He said when that was done, the President would be ‘misunderstood’ but, ‘if he hits himself, his government and his party, nobody can complain if he extends it everywhere.’

The ICGC founder was speaking at a heavily-attended forum on corruption organised by Occupy Ghana, a fast-growing pressure group, in collaboration with IMANI Ghana, a policy analysis think-tank, at the Parish Hall of Christ the King Catholic Church in Accra on Wednesday.

In what could be seen as an indirect critique of the government’s poor handling of reported rampant cases of corruption in the country, Pastor Otabil charged President John Mahama to ‘take up the challenge of fighting corruption.’

He said responsible leadership was what was needed to stem the tide of corruption.

“Citizens in every country are inherently corrupt. However, the only difference between the cases of corruption in Ghana and elsewhere is that over there the law works and anybody found to be corrupt is dealt with.

‘A Ghanaian who urinates in public will not dare do that in say London, and this is not because he is a changed person, but it is because the laws work over there,’ adding, ‘People religiously file their taxes elsewhere because they are afraid of the law. Until the law bites, corruption will never be eradicated,’
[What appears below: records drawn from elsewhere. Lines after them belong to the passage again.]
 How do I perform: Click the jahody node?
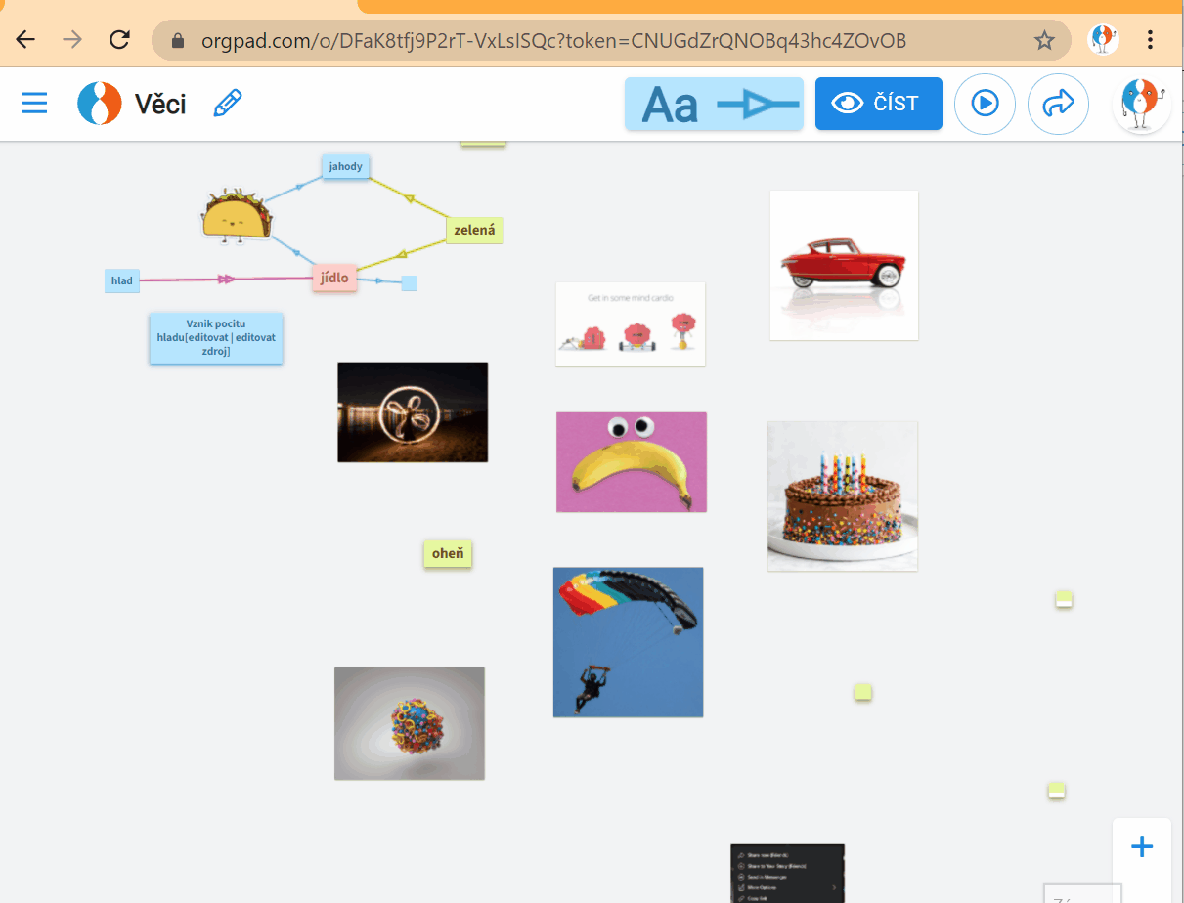click(345, 166)
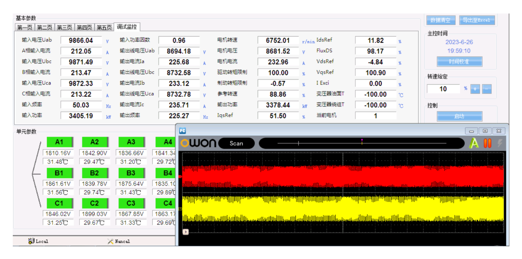The image size is (522, 259).
Task: Click the red channel zero-level marker
Action: (x=180, y=177)
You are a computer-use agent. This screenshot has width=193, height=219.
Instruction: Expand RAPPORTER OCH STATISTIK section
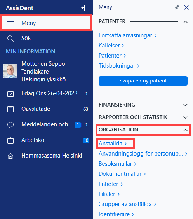[x=185, y=117]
Lawyer Ace Ankomah, who set the tone at the forum, reviewed extensively the various statutes on corruption in the country and said, ‘You will fall in love in the fight against corruption if you read Ghanaian laws; but upon a careful assessment, you realise that these laws have never been applied.’

He continued, ‘I call this a paper tiger because the term refers to something that looks threatening but is actually ineffective”, adding, ‘In Ghana, the system has set you out to give out money.’
He announced that Occupy Ghana had given the Auditor General a 30-day ultimatum to recover all stolen and unaccounted monies documented in the Auditor’s various reports over the last eleven years, or be sued in court.
He said the notice had also been served on the presidency at the Flagstaff House as well as the Attorney-General and Minister of Justice.

Mr Ankomah said from the Attorney-General’s Department, the courts, Auditor-General, national security to immigration and police, everybody had turned a ‘blind eye’ to the laws whilst corruption was ‘festering’ in the country.

He complained bitterly about how corruption had been placed in the lowest category of offences in the statutes, and said that must change without delay.

He predicted doom for the Freedom of Information Bill, saying, ‘It will not have oxygen, the way it has been formulated, when passed into law.’

Dr Esi Ansah of Ashesi University, who tackled corruption in the private sector, called on activists to parry the political tag in the course of fighting corruption. She stressed, ‘We can’t afford to be silent anymore.’

She said the corruption battle had been mostly fought in the public sector and private entities were perpetrating crimes unnoticed, noting, ‘They buy the politicians and the media and get away with it.’

Manasseh Awuni Azure, a journalist with Joy FM, said naming and shaming people suspected to have indulged in corruption could also help to stem the tide.

Sydney Casely-Hayford, a leading member of Occupy Ghana , said the ‘stench of corruption is beginning to carry too far.’

He said the group is not a violent or partisan movement; neither is it working towards regime change. ‘We are only interested in ensuring that the right things are done for the country,’ he pointed out.

George Andah, another member, said that ‘We have to help to make corruption unattractive in the country.’